
    In der Schulzeit kam sie ein wenig ab vom Rennsport, wegen der Schulpflicht und anderen lästigen Unannehmlichkeiten konnte das Ponymädel immer nur samstags ausreiten. Aber der Pferdevirus hatte sie infiziert, und dagegen hilft keine Impfung – also blieb sie im Dunstkreis der Rennbahn und legte „eigentlich zum Spaß“ 2008 die Amateurreiter-Prüfung ab. Hana erzählt: „Meine ersten paar Ritte in Rennen waren nicht berühmt. 2009 kam der erste Sieger mit Livia für Markus Geisler im Magna Racino; zu dem Ritt bin ich damals gekommen, weil ich das kleine Gewicht reiten konnte und dazu eine Gewichtserlaubnis von drei kg hatte – und landete einen Überraschungssieg. Damals erhielt ich schon etwas Aufmerksamkeit von anderen Trainern und bekam Lust auf mehr. Somit habe ich immer mehr Zeit in die Pferde investiert und das Training ernster genommen – Laufen und Stufensteigen war damals fast täglich am Plan, zusätzlich zum Morgentraining im Stall und neben Uni und Job …“. Studiert hat die zweisprachige Sattelkünstlerin Tourismus/Freizeitmanagement und arbeitet seither selbstständig als Rennsport-Managerin. Mit 162 cm Körpergröße kann sie zudem 57 kg reiten und kommt zu relativ vielen Ritten, die sie mit Instinkt und Ehrgeiz zu verwerten weiß.

■ **Datensätze aus einem Datenbestand**:
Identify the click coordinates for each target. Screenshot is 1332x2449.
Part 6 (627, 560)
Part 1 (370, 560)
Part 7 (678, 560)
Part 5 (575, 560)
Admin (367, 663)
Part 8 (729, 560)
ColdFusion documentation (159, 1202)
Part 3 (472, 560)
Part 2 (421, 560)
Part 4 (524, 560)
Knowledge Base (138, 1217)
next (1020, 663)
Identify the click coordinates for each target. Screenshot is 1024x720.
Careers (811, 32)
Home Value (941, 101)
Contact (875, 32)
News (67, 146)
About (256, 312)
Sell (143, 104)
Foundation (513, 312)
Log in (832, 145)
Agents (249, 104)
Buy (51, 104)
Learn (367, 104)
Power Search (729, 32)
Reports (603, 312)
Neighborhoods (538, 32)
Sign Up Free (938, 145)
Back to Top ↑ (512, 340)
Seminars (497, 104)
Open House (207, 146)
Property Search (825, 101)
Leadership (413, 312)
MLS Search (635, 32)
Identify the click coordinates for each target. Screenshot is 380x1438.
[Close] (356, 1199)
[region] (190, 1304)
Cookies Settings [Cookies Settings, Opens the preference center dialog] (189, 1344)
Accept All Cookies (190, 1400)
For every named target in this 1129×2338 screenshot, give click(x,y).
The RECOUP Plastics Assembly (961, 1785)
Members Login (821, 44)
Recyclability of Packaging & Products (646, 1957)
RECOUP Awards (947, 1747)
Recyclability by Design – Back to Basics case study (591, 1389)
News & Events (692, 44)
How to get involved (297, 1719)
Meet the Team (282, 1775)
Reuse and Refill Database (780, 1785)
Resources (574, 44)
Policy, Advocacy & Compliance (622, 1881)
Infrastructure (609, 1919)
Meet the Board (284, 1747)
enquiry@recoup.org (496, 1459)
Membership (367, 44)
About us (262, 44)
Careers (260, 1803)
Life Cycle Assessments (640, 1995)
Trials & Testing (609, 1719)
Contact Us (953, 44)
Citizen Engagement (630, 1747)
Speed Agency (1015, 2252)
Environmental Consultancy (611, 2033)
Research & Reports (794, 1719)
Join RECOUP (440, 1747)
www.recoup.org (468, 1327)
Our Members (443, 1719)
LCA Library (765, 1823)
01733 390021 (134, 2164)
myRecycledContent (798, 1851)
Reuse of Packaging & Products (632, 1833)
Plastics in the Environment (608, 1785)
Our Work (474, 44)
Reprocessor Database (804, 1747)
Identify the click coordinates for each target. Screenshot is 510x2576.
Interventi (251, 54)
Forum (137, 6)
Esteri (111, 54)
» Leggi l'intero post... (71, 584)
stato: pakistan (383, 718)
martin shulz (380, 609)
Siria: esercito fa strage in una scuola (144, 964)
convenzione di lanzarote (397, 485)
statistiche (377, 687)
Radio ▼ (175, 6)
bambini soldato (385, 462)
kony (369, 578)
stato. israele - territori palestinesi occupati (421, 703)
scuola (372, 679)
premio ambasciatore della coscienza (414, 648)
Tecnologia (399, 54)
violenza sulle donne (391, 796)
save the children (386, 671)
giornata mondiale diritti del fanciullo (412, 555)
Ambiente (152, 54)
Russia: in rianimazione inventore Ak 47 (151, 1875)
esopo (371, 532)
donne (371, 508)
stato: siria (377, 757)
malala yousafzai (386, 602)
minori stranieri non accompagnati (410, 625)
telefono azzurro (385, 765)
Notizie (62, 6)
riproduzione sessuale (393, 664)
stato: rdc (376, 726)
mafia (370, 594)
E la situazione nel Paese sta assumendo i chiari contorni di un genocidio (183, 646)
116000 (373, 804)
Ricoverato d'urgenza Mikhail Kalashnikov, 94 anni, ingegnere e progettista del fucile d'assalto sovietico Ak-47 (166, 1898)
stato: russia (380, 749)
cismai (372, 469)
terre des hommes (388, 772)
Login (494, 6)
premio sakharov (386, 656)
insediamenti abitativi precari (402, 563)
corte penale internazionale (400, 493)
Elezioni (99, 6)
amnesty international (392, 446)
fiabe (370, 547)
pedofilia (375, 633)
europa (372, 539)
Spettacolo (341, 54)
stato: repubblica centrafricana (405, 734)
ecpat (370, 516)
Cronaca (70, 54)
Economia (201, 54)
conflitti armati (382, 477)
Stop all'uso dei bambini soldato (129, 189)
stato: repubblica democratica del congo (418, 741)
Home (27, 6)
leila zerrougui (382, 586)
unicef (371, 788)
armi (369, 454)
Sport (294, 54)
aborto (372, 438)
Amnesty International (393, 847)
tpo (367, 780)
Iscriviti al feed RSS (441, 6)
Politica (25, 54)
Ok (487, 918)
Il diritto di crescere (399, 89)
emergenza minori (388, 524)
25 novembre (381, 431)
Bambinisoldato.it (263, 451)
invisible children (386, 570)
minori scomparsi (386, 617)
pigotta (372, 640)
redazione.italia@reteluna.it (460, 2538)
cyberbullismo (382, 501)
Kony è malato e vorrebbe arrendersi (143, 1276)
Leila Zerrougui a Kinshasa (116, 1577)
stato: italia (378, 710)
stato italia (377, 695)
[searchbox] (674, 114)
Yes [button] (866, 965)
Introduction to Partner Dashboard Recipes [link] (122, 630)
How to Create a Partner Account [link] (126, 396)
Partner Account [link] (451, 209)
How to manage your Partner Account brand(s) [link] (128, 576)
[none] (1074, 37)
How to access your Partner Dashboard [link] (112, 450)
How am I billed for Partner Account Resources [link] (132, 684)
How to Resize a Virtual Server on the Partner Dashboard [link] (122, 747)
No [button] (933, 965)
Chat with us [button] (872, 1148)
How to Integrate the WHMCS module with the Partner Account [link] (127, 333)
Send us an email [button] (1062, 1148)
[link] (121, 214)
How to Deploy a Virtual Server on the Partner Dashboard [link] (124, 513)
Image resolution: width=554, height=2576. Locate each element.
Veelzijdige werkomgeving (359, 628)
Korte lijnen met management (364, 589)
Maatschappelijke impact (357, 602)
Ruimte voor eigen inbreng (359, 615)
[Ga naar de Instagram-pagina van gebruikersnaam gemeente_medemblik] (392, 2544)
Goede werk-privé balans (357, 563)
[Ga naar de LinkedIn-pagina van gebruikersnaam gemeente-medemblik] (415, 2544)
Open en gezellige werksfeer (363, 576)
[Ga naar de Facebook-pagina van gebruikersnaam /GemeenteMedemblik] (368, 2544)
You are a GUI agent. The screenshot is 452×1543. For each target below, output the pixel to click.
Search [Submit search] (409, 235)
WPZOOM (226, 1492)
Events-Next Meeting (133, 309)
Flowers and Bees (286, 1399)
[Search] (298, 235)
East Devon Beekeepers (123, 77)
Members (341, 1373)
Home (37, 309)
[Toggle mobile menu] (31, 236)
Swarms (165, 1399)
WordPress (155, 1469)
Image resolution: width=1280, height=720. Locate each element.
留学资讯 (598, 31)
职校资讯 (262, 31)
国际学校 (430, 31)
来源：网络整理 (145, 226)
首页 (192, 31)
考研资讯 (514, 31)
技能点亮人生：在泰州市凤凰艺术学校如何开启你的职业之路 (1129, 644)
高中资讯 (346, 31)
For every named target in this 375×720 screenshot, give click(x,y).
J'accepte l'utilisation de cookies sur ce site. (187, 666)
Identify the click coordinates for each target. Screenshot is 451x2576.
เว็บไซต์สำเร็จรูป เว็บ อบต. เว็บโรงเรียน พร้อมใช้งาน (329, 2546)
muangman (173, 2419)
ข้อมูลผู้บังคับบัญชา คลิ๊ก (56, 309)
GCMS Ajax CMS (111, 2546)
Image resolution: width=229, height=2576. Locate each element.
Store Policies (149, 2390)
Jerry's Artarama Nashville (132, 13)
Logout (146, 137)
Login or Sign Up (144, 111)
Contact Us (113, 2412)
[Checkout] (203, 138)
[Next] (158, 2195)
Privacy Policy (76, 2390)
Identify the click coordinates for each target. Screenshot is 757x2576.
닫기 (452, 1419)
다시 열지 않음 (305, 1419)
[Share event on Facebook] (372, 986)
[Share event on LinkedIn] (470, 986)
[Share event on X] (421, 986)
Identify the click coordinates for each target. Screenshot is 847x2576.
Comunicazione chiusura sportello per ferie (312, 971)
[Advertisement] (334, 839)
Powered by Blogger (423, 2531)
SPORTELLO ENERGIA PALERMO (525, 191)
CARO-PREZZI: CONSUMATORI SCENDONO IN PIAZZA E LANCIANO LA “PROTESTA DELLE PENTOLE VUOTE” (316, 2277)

■ **Arbeitsauftrag**: Setze den Text über die Rennreiterin Hana im Anschluss an seinen letzten Satz fort. Die Auflistung steht in keinem Zusammenhang mit dem Text über die Rennreiterin Hana.

■ **Erwartete Antwort**:
    Mit steigender Fitness und Reiterfahrung konnte sie neben Österreich auch im Ausland punkten, in Budapest ritt sie ihren ersten Auslandssieger; und Budapest ist bis heute ein guter Boden für sie. 2014 kam die erste Teilnahme bei FEGENTRI-Rennen (die internationale Amateur-Rennreiter-Vereinigung), die aber vorerst mangels internationaler Reiterfahrung erfolglos blieben. Dabei treffen die besten Amateure der Mitgliedsländer, entsandt von ihren jeweiligen Amateurreiter-Vereinigungen, in verschiedenen Ländern aufeinander und kämpfen um drei prestigereiche Championate (Damen und Herren auf der Flachen; Hindernisrennen).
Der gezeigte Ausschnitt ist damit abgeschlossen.